#### [Work task]
Could you reproduce the entries exactly, omitting every picture?

##############################

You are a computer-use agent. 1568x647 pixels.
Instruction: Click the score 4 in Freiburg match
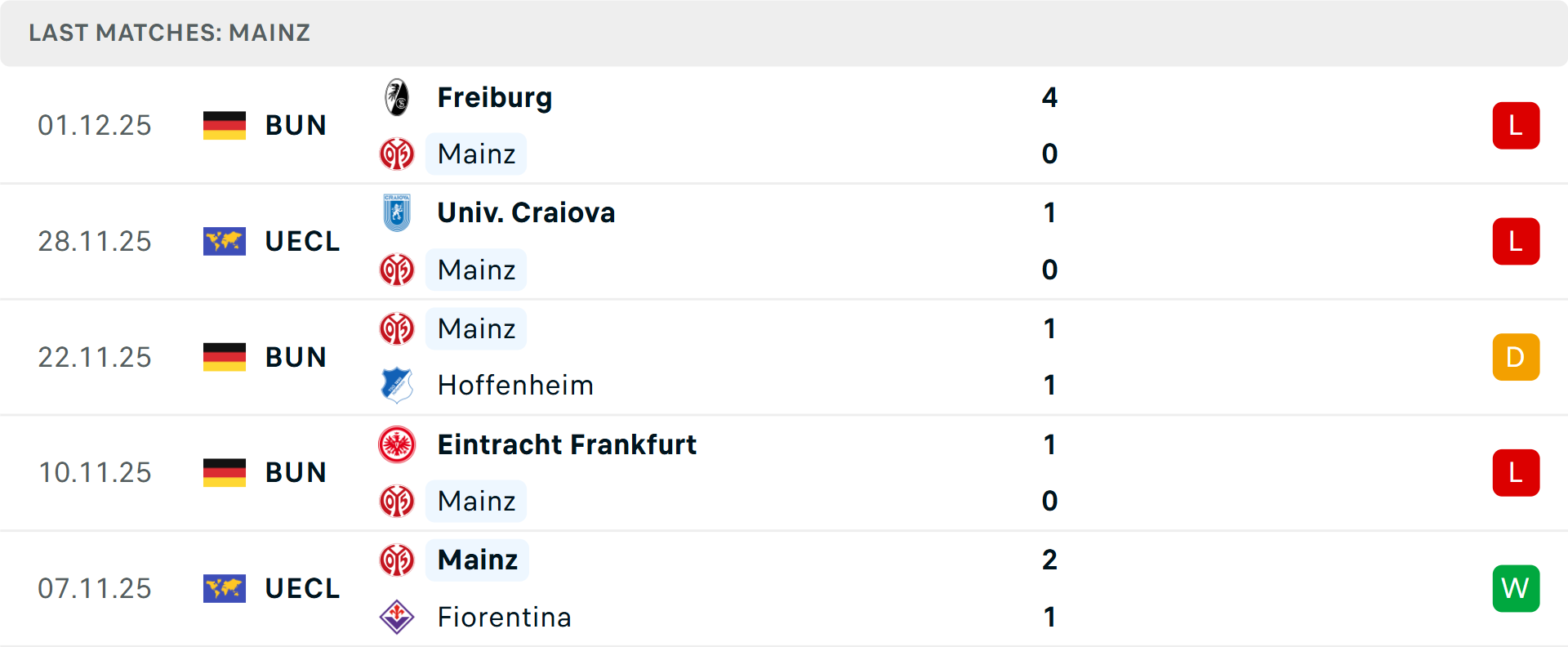tap(1050, 97)

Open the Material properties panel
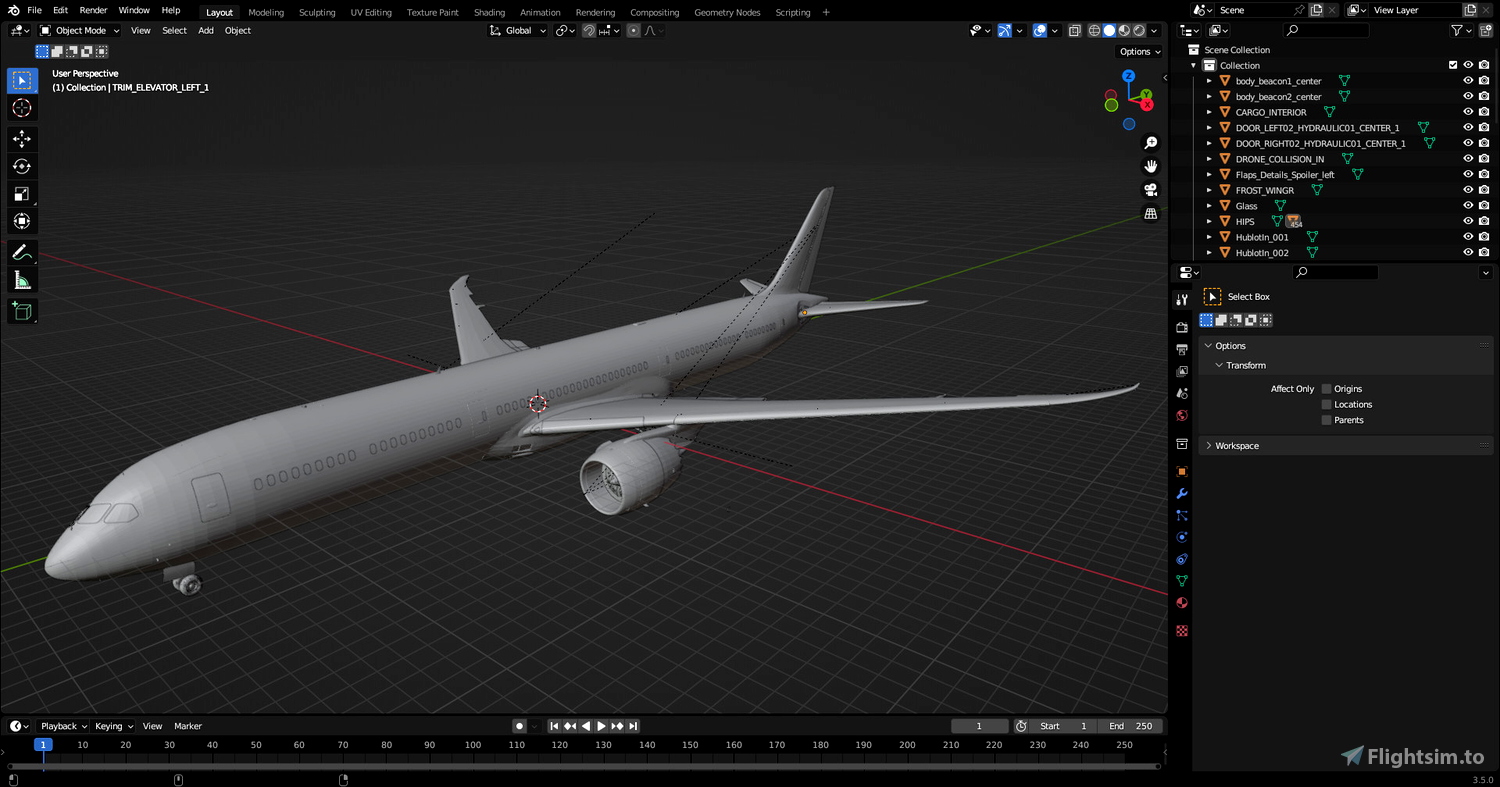pos(1182,602)
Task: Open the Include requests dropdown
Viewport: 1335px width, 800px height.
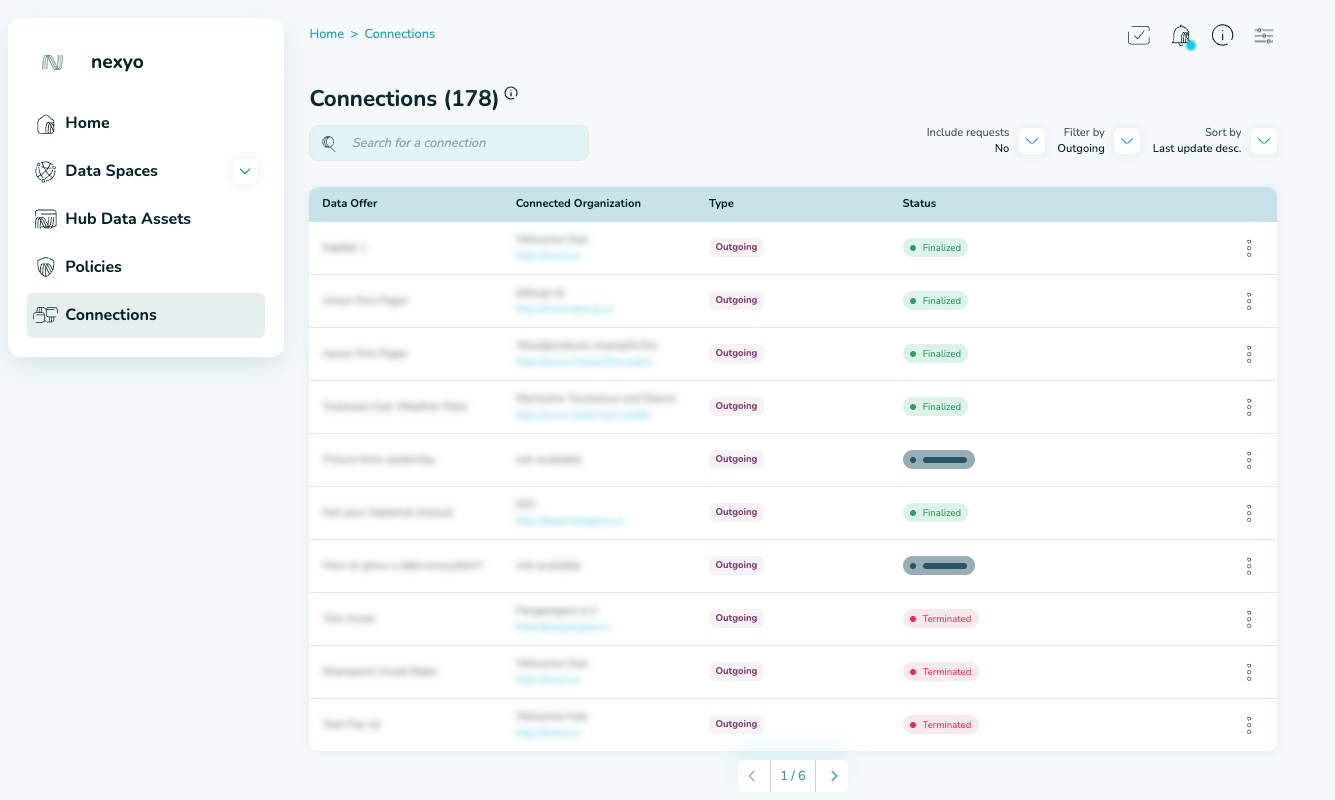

##############################

#### [Output below]
You are a computer-use agent. 1568x647 pixels.
Instruction: Click the score 4 in Freiburg match
tap(1050, 97)

Open the Material properties panel
pos(1182,602)
Task: Open the Include requests dropdown
Viewport: 1335px width, 800px height.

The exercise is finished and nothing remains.